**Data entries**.

------------------------------------------------------------------------

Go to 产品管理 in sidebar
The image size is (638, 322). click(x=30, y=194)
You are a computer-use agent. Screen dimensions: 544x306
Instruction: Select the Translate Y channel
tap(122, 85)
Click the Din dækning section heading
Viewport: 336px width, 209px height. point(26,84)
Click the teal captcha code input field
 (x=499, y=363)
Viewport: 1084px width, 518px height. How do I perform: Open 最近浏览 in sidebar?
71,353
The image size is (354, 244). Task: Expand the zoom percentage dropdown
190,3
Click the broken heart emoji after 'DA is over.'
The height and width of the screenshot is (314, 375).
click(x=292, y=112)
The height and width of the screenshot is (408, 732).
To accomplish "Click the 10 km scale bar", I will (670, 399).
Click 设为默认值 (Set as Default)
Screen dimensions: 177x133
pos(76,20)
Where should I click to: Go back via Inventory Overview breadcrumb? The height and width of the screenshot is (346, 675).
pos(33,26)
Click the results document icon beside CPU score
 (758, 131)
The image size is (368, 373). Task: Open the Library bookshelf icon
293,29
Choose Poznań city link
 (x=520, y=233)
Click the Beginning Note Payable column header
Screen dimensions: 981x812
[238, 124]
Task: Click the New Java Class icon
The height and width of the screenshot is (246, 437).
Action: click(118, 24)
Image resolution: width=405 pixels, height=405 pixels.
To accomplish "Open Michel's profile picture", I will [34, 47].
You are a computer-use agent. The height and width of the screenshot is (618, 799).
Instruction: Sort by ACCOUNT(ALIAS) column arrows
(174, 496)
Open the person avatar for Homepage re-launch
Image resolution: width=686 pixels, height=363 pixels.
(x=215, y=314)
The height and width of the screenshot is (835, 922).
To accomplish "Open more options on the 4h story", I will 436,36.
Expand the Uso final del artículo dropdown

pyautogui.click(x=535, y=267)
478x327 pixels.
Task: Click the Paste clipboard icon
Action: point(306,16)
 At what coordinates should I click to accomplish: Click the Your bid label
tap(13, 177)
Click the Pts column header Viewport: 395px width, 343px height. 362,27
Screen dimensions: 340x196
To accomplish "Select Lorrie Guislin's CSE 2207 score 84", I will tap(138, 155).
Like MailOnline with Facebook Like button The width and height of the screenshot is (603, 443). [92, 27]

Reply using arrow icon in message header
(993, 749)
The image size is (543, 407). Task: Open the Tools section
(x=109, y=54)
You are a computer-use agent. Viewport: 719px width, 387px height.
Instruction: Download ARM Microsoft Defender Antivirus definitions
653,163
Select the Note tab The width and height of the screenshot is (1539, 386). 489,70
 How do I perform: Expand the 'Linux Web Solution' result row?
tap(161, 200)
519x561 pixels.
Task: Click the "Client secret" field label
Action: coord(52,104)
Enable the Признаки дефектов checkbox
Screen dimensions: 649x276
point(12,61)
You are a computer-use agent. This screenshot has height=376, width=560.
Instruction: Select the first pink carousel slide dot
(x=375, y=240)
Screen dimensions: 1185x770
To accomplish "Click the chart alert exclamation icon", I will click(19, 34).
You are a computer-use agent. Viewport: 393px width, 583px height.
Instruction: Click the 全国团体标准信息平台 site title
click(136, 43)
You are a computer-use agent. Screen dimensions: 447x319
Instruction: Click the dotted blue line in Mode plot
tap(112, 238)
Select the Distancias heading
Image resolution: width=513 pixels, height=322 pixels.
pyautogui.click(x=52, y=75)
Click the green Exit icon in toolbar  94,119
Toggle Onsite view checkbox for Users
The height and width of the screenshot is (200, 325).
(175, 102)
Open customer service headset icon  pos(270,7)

------------------------------------------------------------------------

**WHAT THE TASK REQUIRES**.
Repeat the records word for word.

**WRITTEN ANSWER**.
Go to 产品管理 in sidebar
The image size is (638, 322). click(x=30, y=194)
You are a computer-use agent. Screen dimensions: 544x306
Instruction: Select the Translate Y channel
tap(122, 85)
Click the Din dækning section heading
Viewport: 336px width, 209px height. point(26,84)
Click the teal captcha code input field
 (x=499, y=363)
Viewport: 1084px width, 518px height. How do I perform: Open 最近浏览 in sidebar?
71,353
The image size is (354, 244). Task: Expand the zoom percentage dropdown
190,3
Click the broken heart emoji after 'DA is over.'
The height and width of the screenshot is (314, 375).
click(x=292, y=112)
The height and width of the screenshot is (408, 732).
To accomplish "Click the 10 km scale bar", I will (670, 399).
Click 设为默认值 (Set as Default)
Screen dimensions: 177x133
pos(76,20)
Where should I click to: Go back via Inventory Overview breadcrumb? The height and width of the screenshot is (346, 675).
pos(33,26)
Click the results document icon beside CPU score
 (758, 131)
The image size is (368, 373). Task: Open the Library bookshelf icon
293,29
Choose Poznań city link
 (x=520, y=233)
Click the Beginning Note Payable column header
Screen dimensions: 981x812
[238, 124]
Task: Click the New Java Class icon
The height and width of the screenshot is (246, 437).
Action: click(118, 24)
Image resolution: width=405 pixels, height=405 pixels.
To accomplish "Open Michel's profile picture", I will [34, 47].
You are a computer-use agent. The height and width of the screenshot is (618, 799).
Instruction: Sort by ACCOUNT(ALIAS) column arrows
(174, 496)
Open the person avatar for Homepage re-launch
Image resolution: width=686 pixels, height=363 pixels.
(x=215, y=314)
The height and width of the screenshot is (835, 922).
To accomplish "Open more options on the 4h story", I will 436,36.
Expand the Uso final del artículo dropdown

pyautogui.click(x=535, y=267)
478x327 pixels.
Task: Click the Paste clipboard icon
Action: point(306,16)
 At what coordinates should I click to accomplish: Click the Your bid label
tap(13, 177)
Click the Pts column header Viewport: 395px width, 343px height. 362,27
Screen dimensions: 340x196
To accomplish "Select Lorrie Guislin's CSE 2207 score 84", I will tap(138, 155).
Like MailOnline with Facebook Like button The width and height of the screenshot is (603, 443). [92, 27]

Reply using arrow icon in message header
(993, 749)
The image size is (543, 407). Task: Open the Tools section
(x=109, y=54)
You are a computer-use agent. Viewport: 719px width, 387px height.
Instruction: Download ARM Microsoft Defender Antivirus definitions
653,163
Select the Note tab The width and height of the screenshot is (1539, 386). 489,70
 How do I perform: Expand the 'Linux Web Solution' result row?
tap(161, 200)
519x561 pixels.
Task: Click the "Client secret" field label
Action: coord(52,104)
Enable the Признаки дефектов checkbox
Screen dimensions: 649x276
point(12,61)
You are a computer-use agent. This screenshot has height=376, width=560.
Instruction: Select the first pink carousel slide dot
(x=375, y=240)
Screen dimensions: 1185x770
To accomplish "Click the chart alert exclamation icon", I will click(19, 34).
You are a computer-use agent. Viewport: 393px width, 583px height.
Instruction: Click the 全国团体标准信息平台 site title
click(136, 43)
You are a computer-use agent. Screen dimensions: 447x319
Instruction: Click the dotted blue line in Mode plot
tap(112, 238)
Select the Distancias heading
Image resolution: width=513 pixels, height=322 pixels.
pyautogui.click(x=52, y=75)
Click the green Exit icon in toolbar  94,119
Toggle Onsite view checkbox for Users
The height and width of the screenshot is (200, 325).
(175, 102)
Open customer service headset icon  pos(270,7)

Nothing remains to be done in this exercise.